**BRIEF**
The full text of the records below, minus any pictures, should be given back word for word.

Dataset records
==========

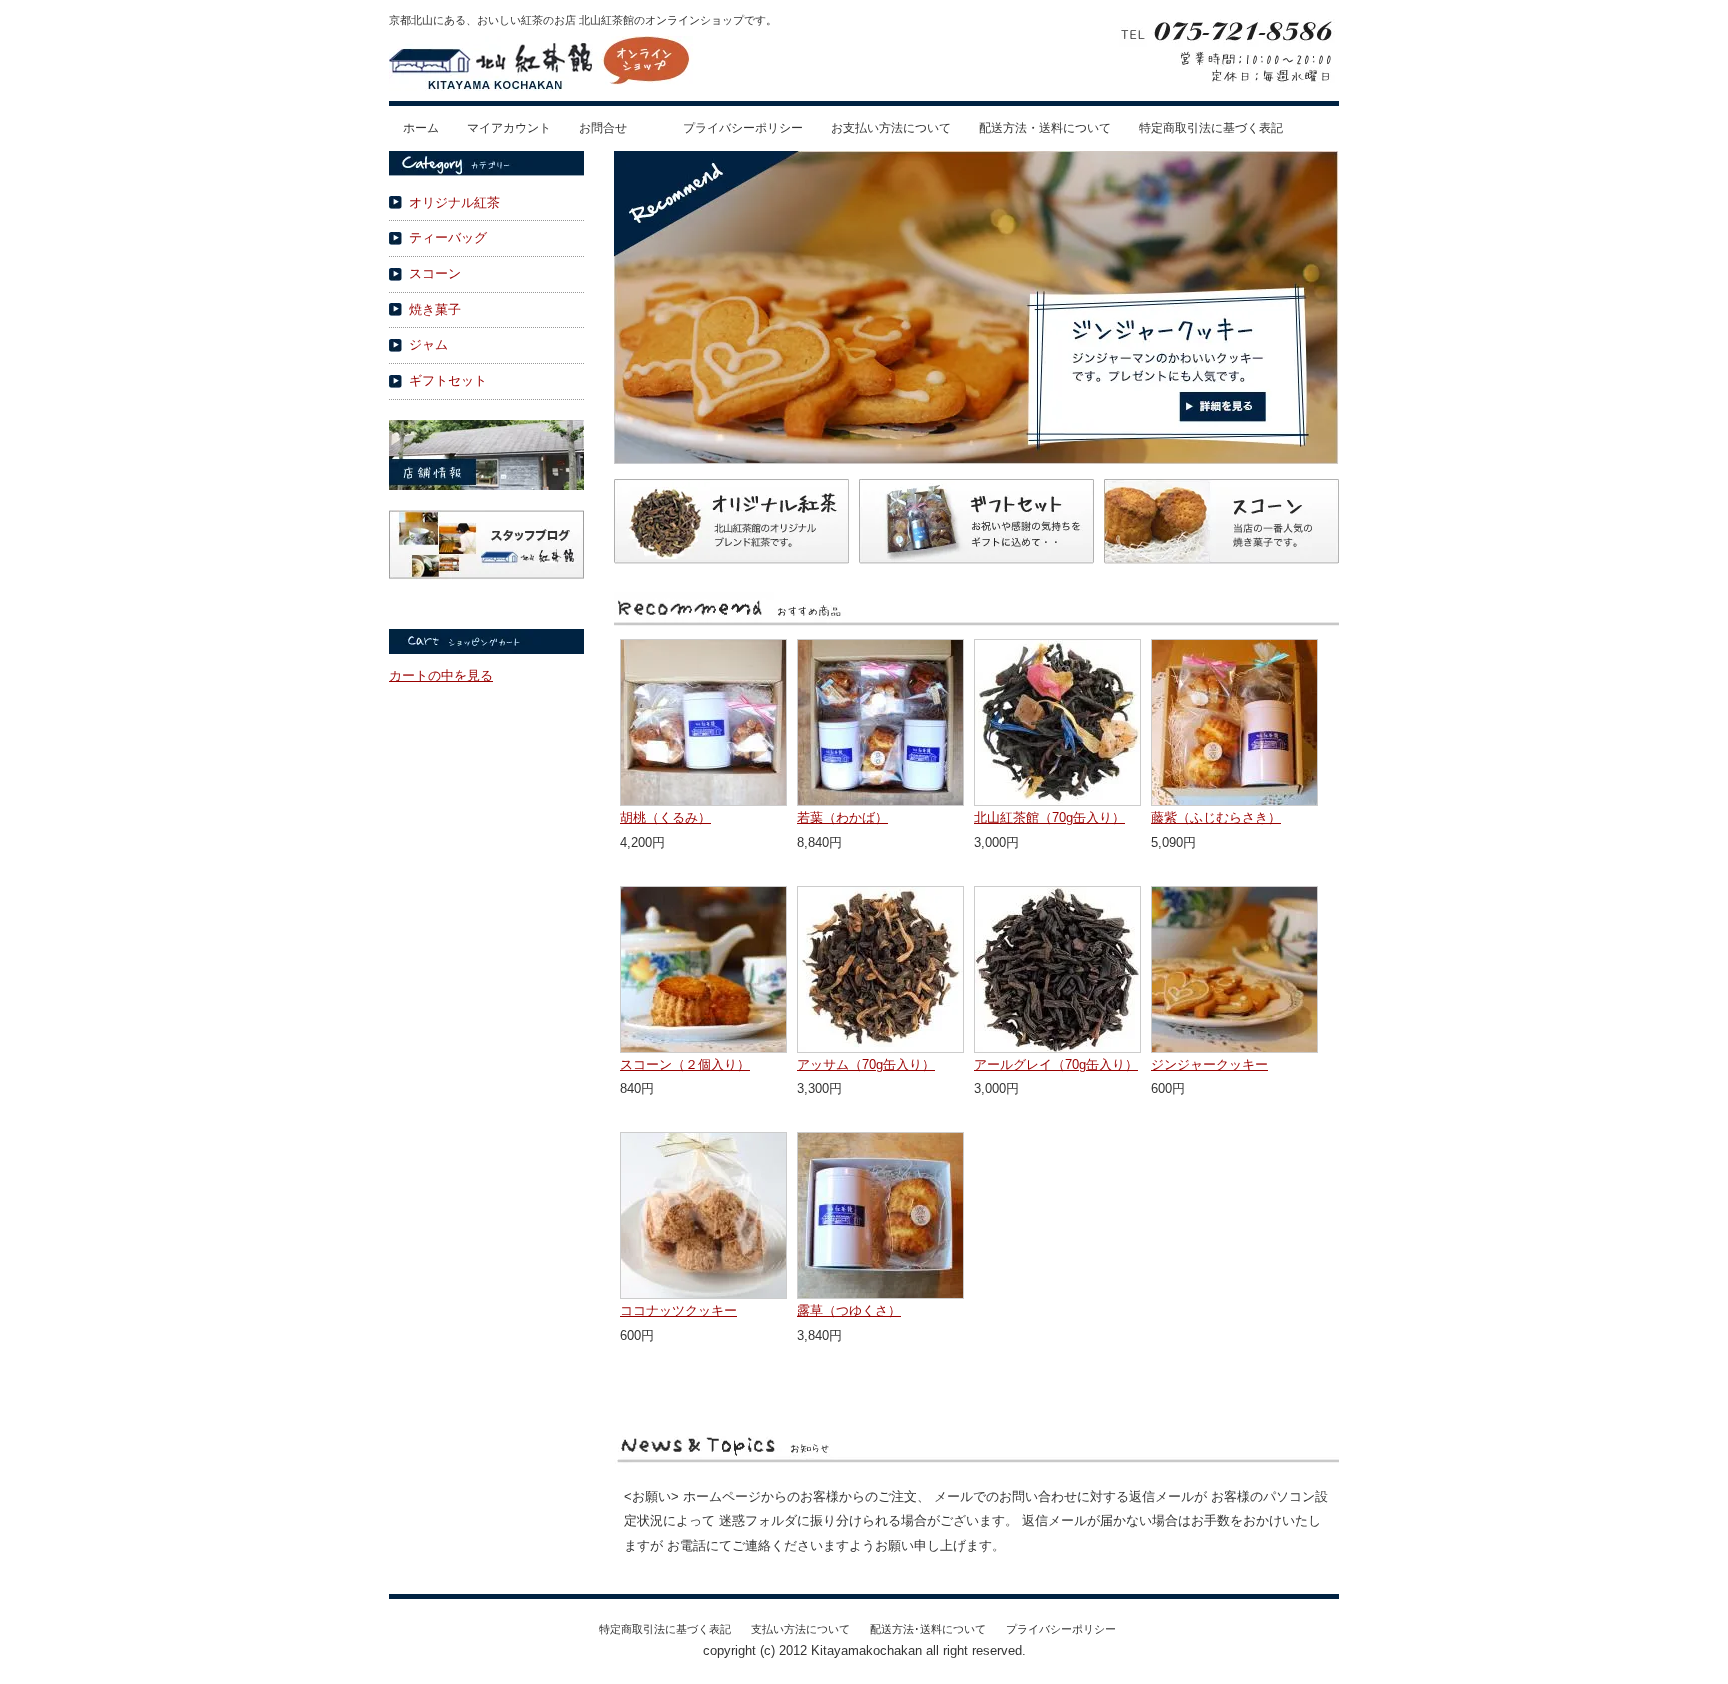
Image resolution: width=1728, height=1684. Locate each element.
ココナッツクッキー (678, 1310)
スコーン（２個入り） (685, 1064)
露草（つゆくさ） (849, 1310)
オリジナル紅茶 (454, 202)
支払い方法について (800, 1629)
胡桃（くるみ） (665, 817)
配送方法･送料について (928, 1629)
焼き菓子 (435, 309)
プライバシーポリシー (743, 128)
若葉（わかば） (842, 817)
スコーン (435, 273)
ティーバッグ (448, 237)
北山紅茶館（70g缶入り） (1049, 817)
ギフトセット (448, 380)
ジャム (428, 344)
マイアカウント (509, 128)
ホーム (421, 128)
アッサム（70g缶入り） (866, 1064)
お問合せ (603, 128)
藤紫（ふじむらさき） (1216, 817)
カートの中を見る (441, 675)
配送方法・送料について (1045, 128)
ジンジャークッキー (1209, 1064)
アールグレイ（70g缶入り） (1056, 1064)
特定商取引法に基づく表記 (1211, 128)
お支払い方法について (891, 128)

==========

**EXERCISE RESPONSE**
Image resolution: width=1728, height=1684. Locate each element.
ココナッツクッキー (678, 1310)
スコーン（２個入り） (685, 1064)
露草（つゆくさ） (849, 1310)
オリジナル紅茶 (454, 202)
支払い方法について (800, 1629)
胡桃（くるみ） (665, 817)
配送方法･送料について (928, 1629)
焼き菓子 (435, 309)
プライバシーポリシー (743, 128)
若葉（わかば） (842, 817)
スコーン (435, 273)
ティーバッグ (448, 237)
北山紅茶館（70g缶入り） (1049, 817)
ギフトセット (448, 380)
ジャム (428, 344)
マイアカウント (509, 128)
ホーム (421, 128)
アッサム（70g缶入り） (866, 1064)
お問合せ (603, 128)
藤紫（ふじむらさき） (1216, 817)
カートの中を見る (441, 675)
配送方法・送料について (1045, 128)
ジンジャークッキー (1209, 1064)
アールグレイ（70g缶入り） (1056, 1064)
特定商取引法に基づく表記 (1211, 128)
お支払い方法について (891, 128)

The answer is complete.